# Kernel code overview

This code constructs the direct and exchange Kernel matrix on the coarse grid. This is done essentially by computing Eqs 34, 35 and 42-46 of Rohlfing and Louie, PRB 62, 4927 (2000).

## Summary of input and output files

### Required input files

• kernel.inp: Input parameters.

• WFN_co[.h5]: Wavefunctions on coarse grid. Recommended: use an unshifted grid of the same size as the q-grid in epsmat[.h5]. Shift will increase number of q-vectors needed in epsmat[.h5]. The file will be read in HDF5 format (i.e. from file with .h5 extension) if the code is compiled with HDF5 support and the use_wfn_hdf5 is set in input. Information of spinor wavefunctions is initialized automatically.

• epsmat[.h5]: Inverse dielectric matrix ($q\ne 0$), created using epsilon. Must contain the all $q=k-k'$ generated from WFN_co[.h5], including with symmetry if use_symmetries_coarse_grid is set. The file has a .h5 extension if the code was built with HDF5 support.

• eps0mat[.h5]: Inverse dielectric matrix ($q\rightarrow 0$), created using epsilon The file has a .h5 extension if the code was built with HDF5 support. Note Kernel does not require quasiparticle eigenvalues. It may be run in parallel with sigma

• WFNq_co[.h5]: Coarse-grid wavefunctions for finite-Q calculations. The file will be read in HDF5 format (i.e. from file with .h5 extension) if the code is compiled with HDF5 support and the use_wfn_hdf5 is set in input.

### Output files

• bsedmat: Direct kernel matrix elements on unshifted coarse grid.

• bsexmat: Exchange kernel matrix elements on unshifted coarse grid.

• bsemat.h5: Includes data from both of above if compiled with HDF5 support. For specification, see bsemat.h5.spec.

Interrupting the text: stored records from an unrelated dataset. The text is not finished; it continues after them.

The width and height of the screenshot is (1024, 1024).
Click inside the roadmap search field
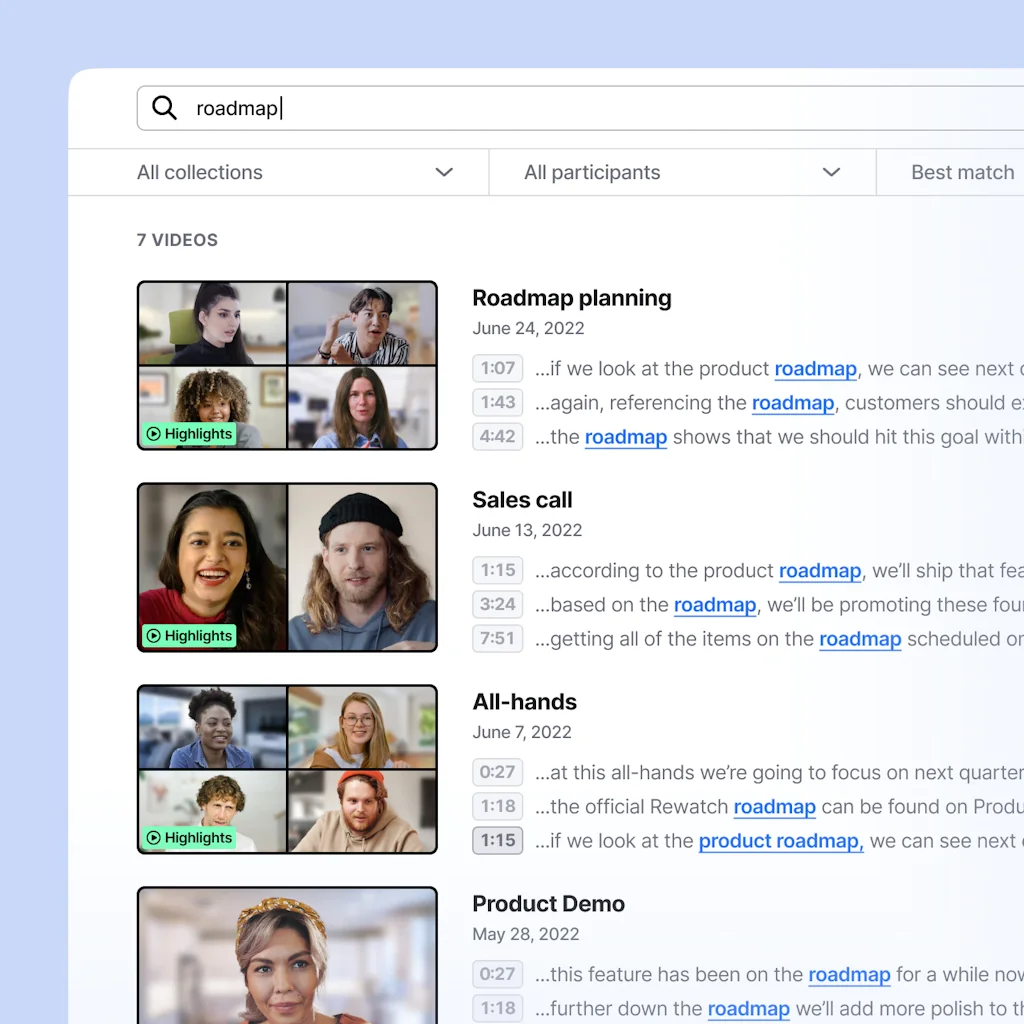pos(600,108)
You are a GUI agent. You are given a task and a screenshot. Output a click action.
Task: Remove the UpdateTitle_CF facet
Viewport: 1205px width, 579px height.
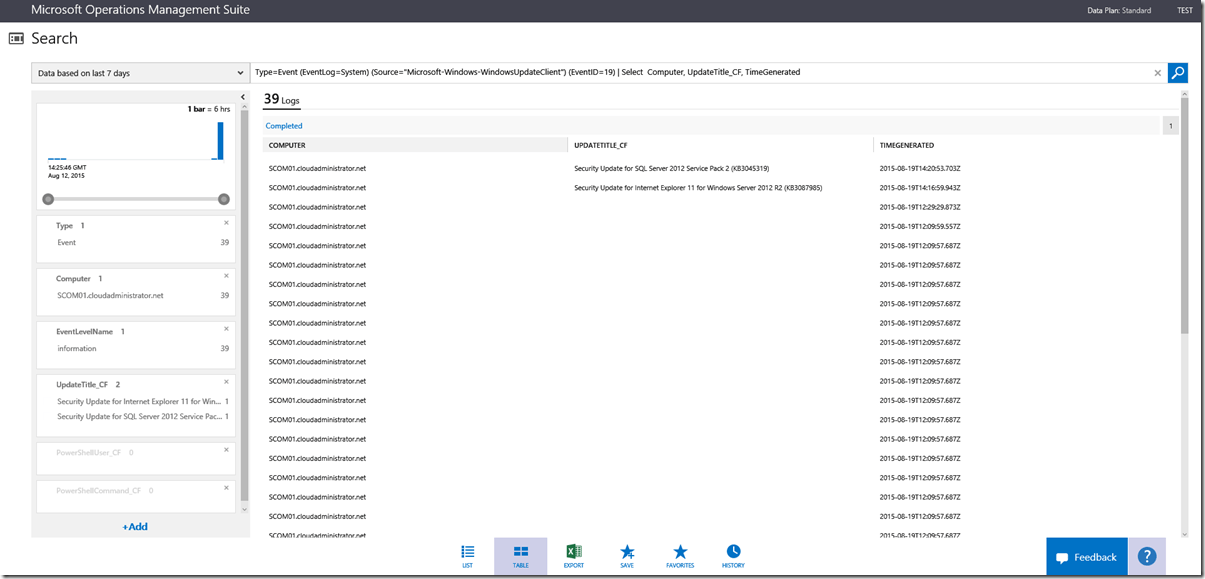(226, 382)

## Details: wings of epsilon

For semiconductors, the wings of $\chi$ have terms of the following form:

\langle vk | e^{i(G+q)r} | ck+q \rangle\langle ck+q | e^{-iqr} | vk \rangle

The matrix element on the right is $\langle u_{ck+q} | u_{vk} \rangle$ where $u$ is the periodic part of the Bloch function. From k.p perturbation theory, this matrix element is proportional to q. The matrix element on the left with a non-zero G is typically roughly a constant as a function of q for small q (q being a small addition to G).

Thus for a general G-vector, $\chi_\mathrm{wing}(G,q) \propto q$. This directly leads to the wings of the screened untruncated Coulomb interaction being proportional to 1/q. Note that this function changes sign as $q \rightarrow -q$. Thus, when treating the $q=0$ point, we set the value of the wing to zero (the average of its value in the mini-Brillouin zone (mBZ).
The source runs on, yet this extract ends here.